Since voxel-based designs are inherently digital, there is a significant benefit to sharing bitmap stacks of known materials. Just as two-dimensional stock images of wood can be downloaded free of charge, in the future, designers, engineers, and technicians will likely be able to access bitmap stacks, which they will customize to fit their specific design requirements. In support of this goal, we have launched an online repository of destructively imaged wooden samples. The repository contains several types of wood, and can be accessed on the Creative Machines' Lab website. ¹⁵ For each sample, the original wooden images are available, along with a GrabCAD voxel print file (GCVF), and the script used to perform stochastic dithering and color separation.

Conclusions

The destructive imaging workflow described in this article can be readily used for any machinable material with resolvable internal grains. However, destructive imaging is both energy and time consuming, and renders the original sample unusable. To aid imaging efficacy and accuracy, materials can be treated with fluorescent dyes to expose material properties, and voxel maps can also be postprocessed by using appropriate software tools to filter out noise or tooling marks. Voxel maps produced by such software can also be corrected to correlate with vetted coupons of material.

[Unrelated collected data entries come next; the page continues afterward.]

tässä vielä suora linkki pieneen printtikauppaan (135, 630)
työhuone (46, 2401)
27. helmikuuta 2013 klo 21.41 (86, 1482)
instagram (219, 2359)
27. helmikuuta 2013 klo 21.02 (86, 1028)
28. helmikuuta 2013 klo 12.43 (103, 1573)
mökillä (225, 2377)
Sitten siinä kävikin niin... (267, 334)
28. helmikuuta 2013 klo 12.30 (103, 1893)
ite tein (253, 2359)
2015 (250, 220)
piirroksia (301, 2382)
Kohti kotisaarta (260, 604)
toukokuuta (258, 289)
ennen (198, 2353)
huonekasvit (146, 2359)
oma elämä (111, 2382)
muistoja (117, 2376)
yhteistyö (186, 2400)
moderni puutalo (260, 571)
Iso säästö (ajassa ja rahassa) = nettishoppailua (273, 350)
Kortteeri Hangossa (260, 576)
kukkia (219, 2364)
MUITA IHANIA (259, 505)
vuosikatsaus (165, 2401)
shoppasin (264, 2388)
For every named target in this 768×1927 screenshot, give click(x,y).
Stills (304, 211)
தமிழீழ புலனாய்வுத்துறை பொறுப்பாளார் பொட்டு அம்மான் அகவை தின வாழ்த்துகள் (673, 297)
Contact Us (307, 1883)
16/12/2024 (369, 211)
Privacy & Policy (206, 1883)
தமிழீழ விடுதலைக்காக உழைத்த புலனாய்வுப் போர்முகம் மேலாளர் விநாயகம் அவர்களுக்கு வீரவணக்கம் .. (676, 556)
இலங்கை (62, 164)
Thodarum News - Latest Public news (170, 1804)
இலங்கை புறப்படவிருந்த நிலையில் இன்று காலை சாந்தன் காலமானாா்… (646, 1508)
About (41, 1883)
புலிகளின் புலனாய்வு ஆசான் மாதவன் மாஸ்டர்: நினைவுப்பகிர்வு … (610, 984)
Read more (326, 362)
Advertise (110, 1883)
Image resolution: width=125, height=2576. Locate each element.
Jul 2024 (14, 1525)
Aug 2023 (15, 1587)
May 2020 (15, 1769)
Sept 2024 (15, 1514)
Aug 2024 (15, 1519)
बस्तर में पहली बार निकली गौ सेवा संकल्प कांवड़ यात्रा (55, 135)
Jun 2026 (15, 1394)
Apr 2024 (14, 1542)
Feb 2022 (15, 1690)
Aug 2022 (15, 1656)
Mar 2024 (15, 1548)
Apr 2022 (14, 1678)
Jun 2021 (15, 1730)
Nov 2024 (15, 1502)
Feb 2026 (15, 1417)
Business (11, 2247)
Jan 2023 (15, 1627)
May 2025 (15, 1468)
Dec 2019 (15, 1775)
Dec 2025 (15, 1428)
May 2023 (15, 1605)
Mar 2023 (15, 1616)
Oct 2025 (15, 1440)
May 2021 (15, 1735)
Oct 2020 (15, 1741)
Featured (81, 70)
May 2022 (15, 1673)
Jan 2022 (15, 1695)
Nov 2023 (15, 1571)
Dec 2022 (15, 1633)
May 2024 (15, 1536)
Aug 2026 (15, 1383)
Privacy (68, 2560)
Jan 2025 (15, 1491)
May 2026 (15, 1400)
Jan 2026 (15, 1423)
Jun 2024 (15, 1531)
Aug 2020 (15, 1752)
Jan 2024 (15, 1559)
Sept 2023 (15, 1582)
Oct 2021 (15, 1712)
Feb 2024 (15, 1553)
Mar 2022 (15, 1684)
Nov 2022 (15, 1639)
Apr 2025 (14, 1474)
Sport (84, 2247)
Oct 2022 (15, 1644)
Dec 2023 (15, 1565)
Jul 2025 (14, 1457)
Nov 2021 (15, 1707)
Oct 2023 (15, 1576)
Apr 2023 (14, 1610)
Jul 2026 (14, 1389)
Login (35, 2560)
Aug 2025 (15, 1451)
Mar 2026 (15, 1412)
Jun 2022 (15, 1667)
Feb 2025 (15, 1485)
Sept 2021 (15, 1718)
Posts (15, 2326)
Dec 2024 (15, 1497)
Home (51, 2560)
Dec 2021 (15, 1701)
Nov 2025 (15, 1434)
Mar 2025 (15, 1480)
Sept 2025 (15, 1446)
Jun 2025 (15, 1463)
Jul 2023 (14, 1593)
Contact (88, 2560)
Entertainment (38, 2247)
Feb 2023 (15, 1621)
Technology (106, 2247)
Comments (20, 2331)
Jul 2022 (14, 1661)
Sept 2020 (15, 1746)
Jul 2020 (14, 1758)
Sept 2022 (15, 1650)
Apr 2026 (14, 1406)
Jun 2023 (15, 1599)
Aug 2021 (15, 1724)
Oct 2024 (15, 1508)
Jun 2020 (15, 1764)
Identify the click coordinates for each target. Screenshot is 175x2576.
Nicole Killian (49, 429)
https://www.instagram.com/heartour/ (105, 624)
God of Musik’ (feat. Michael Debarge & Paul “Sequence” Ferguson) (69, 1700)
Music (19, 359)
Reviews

The workflow presented in this study could also benefit from less invasive imaging techniques, such as magnetic resonance imaging, MR enterography, X-ray, or infrared. A combination of such techniques can be used for metals, organic materials, and composites. Further information can be gleaned by cross-referencing data obtained from different techniques such as thermal, mechanical, acoustic, and electrical imaging. Nondestructive imaging will be particularly beneficial for larger parts that need adaptive resolution, and may be cumbersome and time prohibitive to machine.

The voxel printing workflow does not necessarily need point clouds generated from imaging techniques. It is possible to entirely generate point clouds through software, as in the case of fractal-inspired materials. Previous work in this domain suggests the potential for using fractal-inspired materials, which presently cannot be manufactured.^20,21 Voxel printing is well positioned to bring many of these fractal-based materials from the virtual into the physical realm. It is worth noting that voxel-printed objects comprised of dissimilar materials can exhibit significant nonintuitive anisotropies, ²² which can be challenging to simulate. Thus, judicious use of testing and simulation is needed to predict their behavior and inform the production of algorithmically designed materials.

While this work focused on digital reproducibility of wood, the same approach can be applied to many other anisotropic materials. Moreover, this study has shown the ability to “photoshop” 3D structures to change color along with the potential for applying internal structures to arbitrarily complex shapes.